=== Task list ===
1. According to the article on 2019 wellness trends, why are governments turning to wellness tourism? Answer in one to three sentences.
2. Can you carry the article on 2019 wellness trends forward from its final sentence?

Many countries are promoting the benefits of people visiting wellness holiday destinations as a way to tackle problems of overcrowding at tourist hot spots. Photo: Destination Deluxe
The Global Wellness Summit, an annual conference featuring international wellness industry leaders, has released its annual Global Wellness Trends.
The 2019 trends range from personalised nutrition to mainstream meditation to fashion beyond athleisure.
The wellness industry is currently worth US$4.2 trillion.
Check out at some of the trends that are playing a bigger role this year in the rapidly growing market.
A new era of sustainable, ethical, intelligent, and more inclusive and meaningful fashion is on the rise
A hot topic at last October’s 2018 Global Wellness Summit, held in Cesena, Italy, “well fashion” is booming all around the world with new directions that are healthier for the planet and the people.
Fashion overconsumption, which has been worsened by the rise of fast fashion over the last few decades, the overproduction of cheap garments and the throwaway culture fuelled by rapidly changing trends, has created a massive pollution issue for the environment and humans.
Sustainable fashion is blowing up on social media with influencers and celebrities, including the former actress Meghan Markle, now officially known as the Duchess of Sussex, making a bigger “well fashion” impact.
The future is all about natural fibres that are sustainably sourced, such as silk, linen, organic cotton, wool, alpaca, flax and hemp, as well as semi-synthetic and cellulosic fibres that break down more easily.
Wellness tourism has been booming in developing markets, including Asia-Pacific. Photo: Four Seasons
With overtourism being the No 1 issue facing the travel industry today, wellness tourism provides an antidote, introducing people to less trafficked, healthier destinations
More than 1.3 billion people travel internationally every year – up from 500 million trips in 1995. The good and bad news is that more and more people are spending their new-found wealth on travel.
Luckily some countries and cities are moving the focus away from their overrun tourist spots, and shifting it to wellness destinations.
Governments have started to look towards wellness tourism to diversify their tourist market, carving out a niche, reducing seasonality, combating overtourism, and bringing some of that budget to local communities.
According to the Global Wellness Institute’s Global Wellness Tourism Economy report, “Wellness tourism growth is very much a tale of developing markets, with Asia-Pacific, Latin America-Caribbean, Middle East-North Africa, and Sub-Saharan Africa accounting for 57 per cent of the increase in wellness trips since 2015.
Over the past five years, Asia is the number one growth sector in both wellness tourism trips and revenues.”
Even in the most populated cities, people need to unwind. And numerous top wellness brands are moving beyond their remote locations to set up shop in the bustling cities.
Aman is already in Tokyo; Six Senses recently opened in Singapore; and both wellness brands are about to open hotels in New York in 2020.

(Stored data entries)
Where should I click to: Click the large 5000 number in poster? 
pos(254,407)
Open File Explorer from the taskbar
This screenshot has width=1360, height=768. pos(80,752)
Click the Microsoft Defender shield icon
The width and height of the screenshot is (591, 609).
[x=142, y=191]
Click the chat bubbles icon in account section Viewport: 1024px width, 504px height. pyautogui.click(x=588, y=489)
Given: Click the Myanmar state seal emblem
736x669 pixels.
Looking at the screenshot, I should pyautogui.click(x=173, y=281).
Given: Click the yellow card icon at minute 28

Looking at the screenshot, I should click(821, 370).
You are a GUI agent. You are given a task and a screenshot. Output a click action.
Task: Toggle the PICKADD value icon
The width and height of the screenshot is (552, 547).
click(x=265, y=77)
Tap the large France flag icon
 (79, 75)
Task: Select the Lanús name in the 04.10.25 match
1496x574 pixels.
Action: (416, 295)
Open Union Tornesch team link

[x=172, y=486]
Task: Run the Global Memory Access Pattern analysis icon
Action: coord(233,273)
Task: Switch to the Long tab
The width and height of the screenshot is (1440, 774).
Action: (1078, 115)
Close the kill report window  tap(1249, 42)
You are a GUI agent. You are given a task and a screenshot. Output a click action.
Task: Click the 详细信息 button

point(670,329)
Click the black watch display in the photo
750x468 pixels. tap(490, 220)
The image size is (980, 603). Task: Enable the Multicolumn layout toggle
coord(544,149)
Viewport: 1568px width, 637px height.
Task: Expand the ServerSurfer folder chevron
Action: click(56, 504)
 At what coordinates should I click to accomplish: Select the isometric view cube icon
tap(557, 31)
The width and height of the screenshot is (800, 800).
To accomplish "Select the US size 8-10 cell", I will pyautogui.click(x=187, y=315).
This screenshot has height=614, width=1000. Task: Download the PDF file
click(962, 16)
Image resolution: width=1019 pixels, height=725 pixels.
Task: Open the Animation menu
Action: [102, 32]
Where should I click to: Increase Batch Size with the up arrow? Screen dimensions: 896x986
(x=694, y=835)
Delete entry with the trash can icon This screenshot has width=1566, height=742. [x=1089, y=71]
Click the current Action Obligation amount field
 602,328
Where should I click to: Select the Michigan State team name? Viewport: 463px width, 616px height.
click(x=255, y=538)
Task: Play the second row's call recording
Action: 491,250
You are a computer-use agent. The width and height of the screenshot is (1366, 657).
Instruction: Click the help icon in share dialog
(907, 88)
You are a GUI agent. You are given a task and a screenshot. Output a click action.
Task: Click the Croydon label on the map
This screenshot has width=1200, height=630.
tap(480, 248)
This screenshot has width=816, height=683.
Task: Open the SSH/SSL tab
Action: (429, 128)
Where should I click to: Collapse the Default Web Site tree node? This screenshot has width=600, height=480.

=== Answers to the exercise ===
1. Governments are turning to wellness tourism to diversify their tourist market, carve out a niche, and reduce seasonality. It also helps them combat overtourism and bring some of that travel budget to local communities.

2.
One&Only also recently announced that it will include One&Only Urban Resorts soon, with its first in Dubai. Fivelements, which runs an eco-wellness resort in Bali, is launching Fivelements Habitats in Hong Kong.
Meditation – as a way to relax and reduce stress – is the fastest growing wellness trend in the United States. Photo: Keegan by Houser
People get clearer about the core meditation types and the impact they have on the brain
Meditation is now the fastest-growing wellness trend in America, and meditation brands, studios, and apps are on the rise around the globe.
The US technology company, Apple, named mental wellness and mindfulness apps the No 1 app trend in 2018.
Meditation will move from a singular to a plural practice, where several types are highlighted and people start to understand the brain mechanisms and results of these specific mediation types.
Rates of anxiety and depression are increasing at a dizzying rate, and research shows that meditation’s impact on stress and overall mood is too promising, and the world is in desperate need for low-cost solutions with no side effects.
Meditation produces changes in brain circuits regulating emotion, reducing stress markers, such as cortisol. Just a few years ago, meditation was an alternative activity for wellness insiders in the know, but it is now gaining the momentum that yoga did 20 years ago.
We will focus on three types of meditation classifications, such as focused attention open monitoring and self-transcending.
While there are hundreds, if not thousands, of meditation practices and brands, the three distinct categories represent the generally agreed-upon and best-studied mechanisms we can find in the increasingly crowded meditation market.
Numerous luxury hotels are including outdoor activities for guests in their wellness programmes. Photo: Milada Vigerova
Nature is our medicine. There is enough science about the health benefits of nature to get the attention of the medical profession
Wouldn’t it be interesting if we went to the doctor and, instead of a prescription for some pharmaceutical, we would receive a prescription for a 30-minute walk in nature? Actually, we might not be so far away from this scenario.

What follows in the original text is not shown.